* _DIRECTIVE_
Please render the entries as a Markdown table with the columns Row and Line, starting at the line that contains "Screen dimensions: 1470x730" and stopping after the line that contains "[x=814, y=653]", and skip any blank lines. Leave the pictures out of your answer.

* _MATERIAL SHOWN_
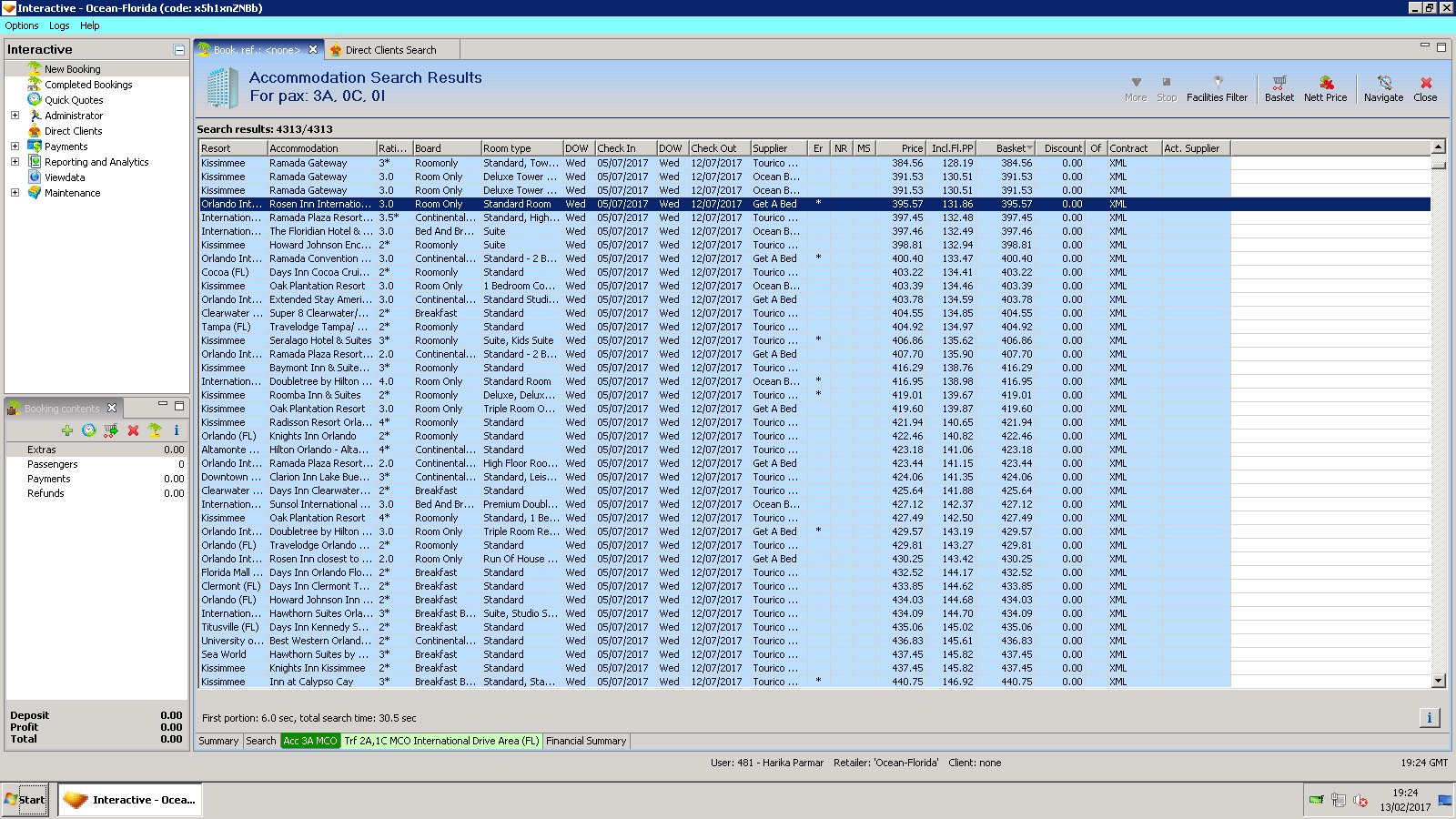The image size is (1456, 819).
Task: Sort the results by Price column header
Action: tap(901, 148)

--

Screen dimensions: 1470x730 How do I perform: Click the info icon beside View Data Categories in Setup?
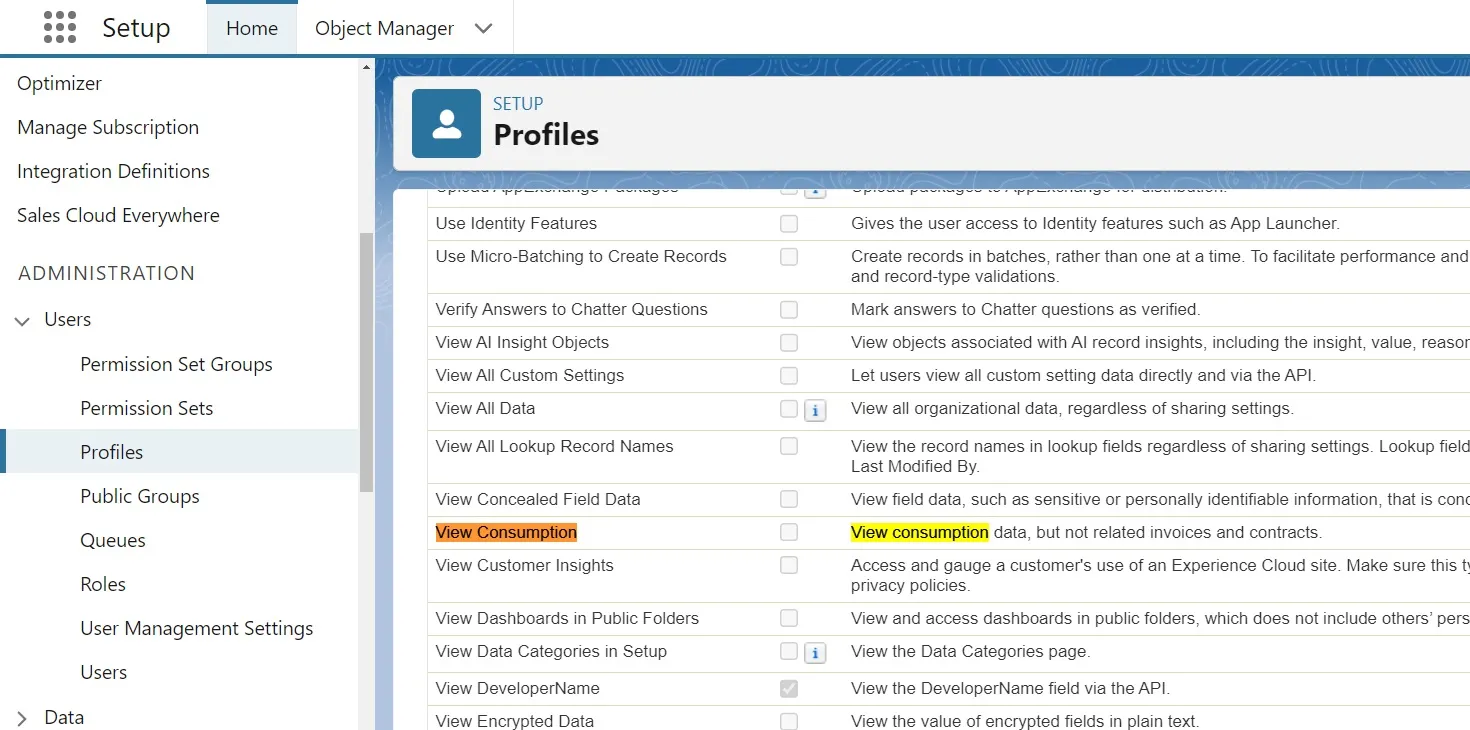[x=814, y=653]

* _COMPLETED TASK_
| Row | Line |
|---|---|
| 1 | Screen dimensions: 1470x730 How do I perform: Click the info icon beside View Data Categories in Setup? |
| 2 | [x=814, y=653] |